Eighteenth Annual !!
Site-Specific Performance at the Mississippi River
Stone Arch Bridge, Historic Minneapolis Milling District, Minneapolis, Minnesota
Saturday, June 21, 2014
Global Site Performance & Hamline University’s Center for Global Environmental Education present Marylee Hardenbergh’s
Solstice River XVIII:
the eighteenth annual site-specific performance at the Stone Arch Bridge in downtown Minneapolis -- Honoring the Mississippi River on the Longest Day of the Year
Created by Marylee Hardenbergh
Music by J. David Moore simulcast over KBEM FM 88.5
Saturday June 21, 2014 -- 8:00 PM
Free and open to the public -- Rain or shine
In partnership with U.S. Army Corps of Engineers, St. Anthony Falls Laboratory, Guthrie Theater,, A Minneapolis Milfoil Project, Mill City Museum, the Twin Cities T’ai-Chi Ch’uan Studio and Jeff Grundtner.
Hardenbergh is Artist-in-Residence at Hamline University’s Center for Global Environmental Education. See her work at www.GlobalSitePerformance.org.
This activity is funded, in part, by an appropriation from the Minnesota State Legislature with money from the State’s general fund. Thanks also to the Marbrook Foundation, the Hayes Fund of the HRK Foundationand Onan Family Foundation.
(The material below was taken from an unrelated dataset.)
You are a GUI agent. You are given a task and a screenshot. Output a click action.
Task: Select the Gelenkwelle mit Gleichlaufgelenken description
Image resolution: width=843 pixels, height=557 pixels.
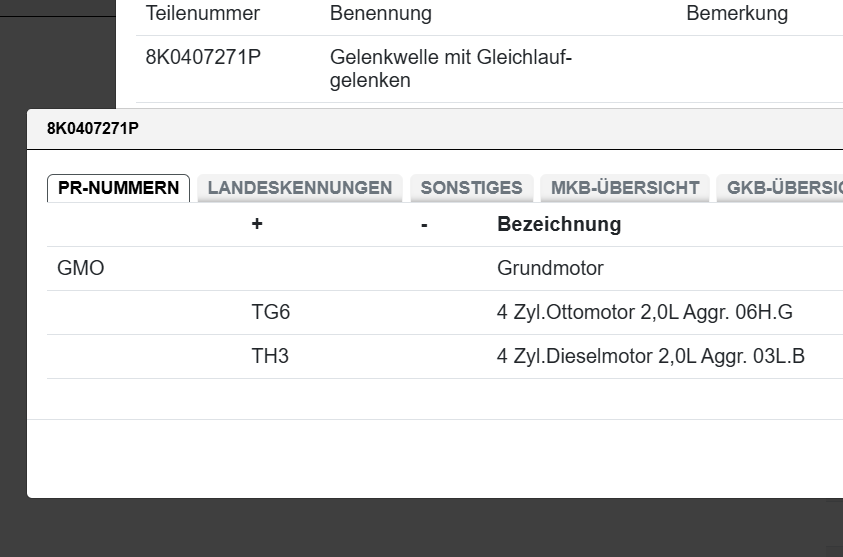450,69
The Stone Arch Festival of the Arts is taking place on Saturday and Sunday, June 14th and 15th, 2014.
SAVE THE DATE: On June 20, 2015 our third biennial Global Water Dances will again take place:
Bridge photo Tony Twiggs/Leigh Malmer; graphic design Corey Sevett
From the press release:
The eighteenth annual Solstice River performance, honoring the Mississippi River on the longest day of the year, is your yearly opportunity to see the familiar expanse of the Mississippi River punctuated with extravagant color and movement. Solstice River is created by Minneapolis-based choreographer Marylee Hardenbergh, with an original score by composer J. David Moore and will be simulcast on KBEM 88.5 FM. This year, dancers from the past 18 years are invited to perform, combining veteran and new performers.
The best viewing spots are right on the bridge. Performers will be on, under, and around the bridge, on the banks of the river, and on the rooftops of riverside buildings.
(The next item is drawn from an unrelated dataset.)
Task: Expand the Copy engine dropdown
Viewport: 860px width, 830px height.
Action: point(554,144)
For the Finale of the performance, audiences are invited to remain on the bridge and participate in the “Blue Highway” with simple movements led by bridge captains. Audience members will line the metaphorical banks of the river of blue fabric that symbolizes the Mississippi along the length of the Stone Arch Bridge!
Spectators can also learn more about the Watershed of the Mississippi River, with information provided by the Center for Global Environmental Education (CGEE) at Hamline University.
Choreographer Marylee Hardenbergh is a pioneer artist in the field of site-specific dance. She is currently Artist-in-Residence at The Center for Global Environmental Education. Hardenbergh’s work incorporates the existing elements of a site into her performances. She has choreographed on dancers, as well as on kayaks, seaplanes, cherry pickers, barges, in-line skaters, and construction cranes. Her vision is to make sites come alive so that audiences see the world around them in a new way.
The projects that Global Site Performance has been invited to create are very exciting to us. These projects exemplify not only our passions, but also the areas of the world in which we want to move. We are interested in building ongoing cross-cultural relationships between women of multiple ethnicities. We desire to create beauty and wholeness, to make dances that are community-based, and to create multi-community events that affirm the power of women, for it is the women who weave together the fabric of the family and community.